Woman's Christian Temperance Union Children's Farm Home School, Corvallis Oregon

In the winter of 1873-1874, groups of women in Fredonia, New York and Hillsboro, Ohio were moved to non-violent protest against the dangers of alcohol. In three months, these protests had driven liquor out of approximately 250 communities. In the summer of 1874, many of these women decided to hold a national convention in Cleveland, Ohio, and the Woman's Christian Temperance Union (WCTU) was formed. Mrs. Annie Turner Wittenmyer was elected as the first national president, serving from 1874 to 1879. Miss Frances E. Willard, who was elected corresponding secretary when the organization was formed, was elected president in 1879. It was her mission to confront not only alcohol (and encourage abstinence), but several other issues facing women and their well-being of their families. By 1896, 25 of 39 departments of the WCTU were dealing with non-temperance issues, including the use of tobacco and other drugs, white slavery, child labor, and prostitution.

Local chapters of the WCTU were called unions. The first local unions in Oregon began when Mrs. Rebecca Clawson (the mother of Elizabeth A.P. White, who had been appointed Vice President for Oregon in 1880 by the National WCTU) organized a union in Portland on March 22nd, 1881, and another in Albany on April 7th, 1881. Mrs. H.K. Hines of Portland took over the organizational efforts and when a call went out for an Oregon WCTU Convention, ten unions responded. In attendance were local unions from Portland, East Portland, Corvallis, Dayton, Salem, Independence, Albany, Eugene, Roseburg, and The Dalles.

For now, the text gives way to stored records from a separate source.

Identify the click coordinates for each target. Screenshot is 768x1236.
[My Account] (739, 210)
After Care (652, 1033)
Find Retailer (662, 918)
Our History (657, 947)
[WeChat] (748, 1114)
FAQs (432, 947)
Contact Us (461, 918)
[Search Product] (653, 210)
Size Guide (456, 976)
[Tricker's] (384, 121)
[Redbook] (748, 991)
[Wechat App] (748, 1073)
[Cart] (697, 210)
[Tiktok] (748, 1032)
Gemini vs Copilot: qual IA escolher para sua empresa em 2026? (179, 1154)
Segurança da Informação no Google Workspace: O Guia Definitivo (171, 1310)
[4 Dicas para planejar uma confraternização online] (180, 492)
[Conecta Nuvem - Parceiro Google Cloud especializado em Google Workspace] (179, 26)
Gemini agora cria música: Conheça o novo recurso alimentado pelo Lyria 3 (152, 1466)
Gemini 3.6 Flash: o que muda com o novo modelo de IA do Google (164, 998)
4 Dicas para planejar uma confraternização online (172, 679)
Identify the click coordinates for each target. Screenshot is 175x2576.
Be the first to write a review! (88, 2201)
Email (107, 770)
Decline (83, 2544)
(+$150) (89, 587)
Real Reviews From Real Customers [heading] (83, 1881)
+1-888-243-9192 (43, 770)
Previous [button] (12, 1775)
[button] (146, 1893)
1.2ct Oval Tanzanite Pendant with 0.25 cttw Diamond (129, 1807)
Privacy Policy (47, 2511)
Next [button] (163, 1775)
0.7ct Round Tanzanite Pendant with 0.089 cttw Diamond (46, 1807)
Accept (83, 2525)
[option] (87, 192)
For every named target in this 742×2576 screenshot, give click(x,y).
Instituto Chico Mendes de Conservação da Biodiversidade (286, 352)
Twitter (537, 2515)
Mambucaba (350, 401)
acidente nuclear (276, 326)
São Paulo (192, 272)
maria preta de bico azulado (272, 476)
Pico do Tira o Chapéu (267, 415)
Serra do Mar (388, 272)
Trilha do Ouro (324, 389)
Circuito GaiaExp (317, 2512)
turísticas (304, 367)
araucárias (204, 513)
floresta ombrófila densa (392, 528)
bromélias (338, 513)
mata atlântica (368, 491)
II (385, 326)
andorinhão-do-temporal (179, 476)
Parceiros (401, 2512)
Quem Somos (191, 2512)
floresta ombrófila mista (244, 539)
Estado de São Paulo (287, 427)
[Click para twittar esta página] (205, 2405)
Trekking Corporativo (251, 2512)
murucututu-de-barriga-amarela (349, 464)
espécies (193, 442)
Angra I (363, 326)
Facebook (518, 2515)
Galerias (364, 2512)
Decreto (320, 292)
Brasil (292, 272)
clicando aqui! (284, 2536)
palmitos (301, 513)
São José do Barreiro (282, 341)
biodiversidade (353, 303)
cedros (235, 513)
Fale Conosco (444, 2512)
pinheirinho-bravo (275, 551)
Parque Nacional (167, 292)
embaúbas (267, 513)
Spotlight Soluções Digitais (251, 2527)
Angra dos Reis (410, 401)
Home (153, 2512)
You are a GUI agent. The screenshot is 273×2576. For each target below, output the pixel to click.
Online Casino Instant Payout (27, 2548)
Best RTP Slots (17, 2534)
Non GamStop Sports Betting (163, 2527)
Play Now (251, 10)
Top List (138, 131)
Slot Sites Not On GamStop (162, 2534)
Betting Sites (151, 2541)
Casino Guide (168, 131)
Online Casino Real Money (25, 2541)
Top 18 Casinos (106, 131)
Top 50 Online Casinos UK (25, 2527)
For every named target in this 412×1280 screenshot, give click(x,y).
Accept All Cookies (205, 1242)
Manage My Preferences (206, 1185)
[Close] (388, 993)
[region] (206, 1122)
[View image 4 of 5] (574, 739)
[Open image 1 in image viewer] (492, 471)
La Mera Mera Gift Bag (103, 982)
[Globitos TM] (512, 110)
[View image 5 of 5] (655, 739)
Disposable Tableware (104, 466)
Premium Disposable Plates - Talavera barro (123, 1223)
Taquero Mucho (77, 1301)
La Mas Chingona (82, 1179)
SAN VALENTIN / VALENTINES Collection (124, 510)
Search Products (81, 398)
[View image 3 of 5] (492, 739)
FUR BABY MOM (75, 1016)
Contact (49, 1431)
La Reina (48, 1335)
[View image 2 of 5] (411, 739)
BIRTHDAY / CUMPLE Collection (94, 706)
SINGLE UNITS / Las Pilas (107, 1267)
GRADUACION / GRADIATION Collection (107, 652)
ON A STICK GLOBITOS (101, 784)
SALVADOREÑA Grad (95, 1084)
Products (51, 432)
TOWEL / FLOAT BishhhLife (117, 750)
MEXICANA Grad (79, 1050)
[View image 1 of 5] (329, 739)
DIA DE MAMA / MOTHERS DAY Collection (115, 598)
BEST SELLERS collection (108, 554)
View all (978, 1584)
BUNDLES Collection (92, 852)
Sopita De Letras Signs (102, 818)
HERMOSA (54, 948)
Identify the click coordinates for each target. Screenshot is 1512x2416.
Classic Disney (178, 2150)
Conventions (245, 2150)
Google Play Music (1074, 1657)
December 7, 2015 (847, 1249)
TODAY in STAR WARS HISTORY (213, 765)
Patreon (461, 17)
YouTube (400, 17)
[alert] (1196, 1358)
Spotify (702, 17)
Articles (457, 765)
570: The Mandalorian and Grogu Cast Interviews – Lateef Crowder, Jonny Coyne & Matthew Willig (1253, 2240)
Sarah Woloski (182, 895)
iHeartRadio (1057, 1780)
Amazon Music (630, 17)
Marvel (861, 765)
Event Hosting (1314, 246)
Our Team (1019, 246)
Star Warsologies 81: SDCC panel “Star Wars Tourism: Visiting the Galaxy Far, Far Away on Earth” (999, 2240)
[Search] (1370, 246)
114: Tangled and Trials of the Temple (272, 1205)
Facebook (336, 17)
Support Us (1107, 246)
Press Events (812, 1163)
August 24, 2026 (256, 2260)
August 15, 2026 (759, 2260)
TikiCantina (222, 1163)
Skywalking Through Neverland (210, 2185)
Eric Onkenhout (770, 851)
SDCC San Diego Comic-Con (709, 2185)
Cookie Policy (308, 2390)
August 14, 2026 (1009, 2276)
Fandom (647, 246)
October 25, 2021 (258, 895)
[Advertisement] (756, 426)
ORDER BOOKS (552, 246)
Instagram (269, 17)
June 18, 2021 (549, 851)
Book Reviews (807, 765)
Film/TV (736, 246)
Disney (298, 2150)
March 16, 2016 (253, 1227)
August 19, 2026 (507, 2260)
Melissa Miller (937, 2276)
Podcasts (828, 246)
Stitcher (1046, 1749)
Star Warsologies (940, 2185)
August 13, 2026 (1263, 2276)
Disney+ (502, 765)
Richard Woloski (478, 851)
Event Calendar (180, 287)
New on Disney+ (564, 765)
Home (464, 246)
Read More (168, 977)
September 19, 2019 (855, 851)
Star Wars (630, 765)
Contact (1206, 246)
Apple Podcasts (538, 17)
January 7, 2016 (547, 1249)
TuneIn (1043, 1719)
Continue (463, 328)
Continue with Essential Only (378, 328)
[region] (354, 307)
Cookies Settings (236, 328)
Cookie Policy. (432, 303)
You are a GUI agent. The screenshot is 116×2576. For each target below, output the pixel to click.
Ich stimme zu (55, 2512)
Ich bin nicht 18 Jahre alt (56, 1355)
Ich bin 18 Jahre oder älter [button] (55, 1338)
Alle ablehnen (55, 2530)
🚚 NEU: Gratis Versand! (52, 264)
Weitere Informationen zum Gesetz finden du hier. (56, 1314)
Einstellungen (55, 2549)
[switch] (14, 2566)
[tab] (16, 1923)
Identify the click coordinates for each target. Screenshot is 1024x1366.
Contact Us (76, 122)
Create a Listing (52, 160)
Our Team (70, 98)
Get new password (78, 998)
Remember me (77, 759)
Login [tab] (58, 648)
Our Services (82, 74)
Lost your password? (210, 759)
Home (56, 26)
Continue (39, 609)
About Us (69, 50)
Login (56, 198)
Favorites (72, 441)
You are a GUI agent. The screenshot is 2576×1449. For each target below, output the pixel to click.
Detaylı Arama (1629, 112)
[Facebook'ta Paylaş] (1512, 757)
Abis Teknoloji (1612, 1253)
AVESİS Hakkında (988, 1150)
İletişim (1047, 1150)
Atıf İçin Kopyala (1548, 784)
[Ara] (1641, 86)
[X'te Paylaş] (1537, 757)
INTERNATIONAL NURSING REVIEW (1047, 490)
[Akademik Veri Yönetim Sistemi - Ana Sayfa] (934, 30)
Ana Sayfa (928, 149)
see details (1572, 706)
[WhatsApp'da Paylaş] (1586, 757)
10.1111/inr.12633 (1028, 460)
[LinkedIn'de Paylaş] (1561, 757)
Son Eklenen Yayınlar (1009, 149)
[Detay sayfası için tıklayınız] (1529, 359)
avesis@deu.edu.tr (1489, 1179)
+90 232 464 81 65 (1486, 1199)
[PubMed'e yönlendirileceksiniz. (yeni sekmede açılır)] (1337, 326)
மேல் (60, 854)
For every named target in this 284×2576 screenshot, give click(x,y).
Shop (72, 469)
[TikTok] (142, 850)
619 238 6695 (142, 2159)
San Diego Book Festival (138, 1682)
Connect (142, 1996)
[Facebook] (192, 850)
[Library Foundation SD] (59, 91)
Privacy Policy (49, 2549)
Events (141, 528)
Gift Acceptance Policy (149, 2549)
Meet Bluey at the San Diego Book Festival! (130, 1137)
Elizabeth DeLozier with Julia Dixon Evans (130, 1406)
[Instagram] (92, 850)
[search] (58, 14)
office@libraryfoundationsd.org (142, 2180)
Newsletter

The Oregon WCTU Convention was held and the official Oregon WCTU was organized on June 15th, 1883 in Portland at the Taylor Street Methodist-Episcopal Church. Francis E. Willard and her secretary, Anna A. Gordon, attended the organization meeting. The state was divided into six districts and a vice president was elected for each. Mrs. H.K. Hines was elected to serve two years as the president of the state chapter. By the 1884 convention, Oregon boasted 32 unions. After the convention, however, the number of local unions increased quickly that by 1891 there were 83 unions in Oregon. The six districts were re-organized in alignment with the counties in the 1890s. Early work of the Oregon WCTU included a number of causes in addition to temperance, including the creation of libraries and reading rooms, the promotion of a boys training school, a Travelers Aid to help women and girls, and the women's suffrage movement.

The work of the Oregon WCTU continued into the twentieth century with increasing membership and success in many of the organization's missions. By 1910, Oregon had 90 unions with over 2,700 members. In 1912, the National WCTU convention was held in Portland, with Oregon represented by 3,029 active members.

When Oregon held its thirtieth annual convention in 1913 (in Corvallis), there were 175 unions in the state. In 1914, the number of local unions in Oregon increased to 253, apparently in a full-out effort to encourage voters to adopt the state-wide prohibition (Oregon voters, in addition to voters in Washington, Colorado, and Arizona adopted prohibition laws that year). By the fortieth annual convention in 1923, shortly after the enactment of nation-wide Prohibition, the state's membership had reached an all-time high of 3,407 members.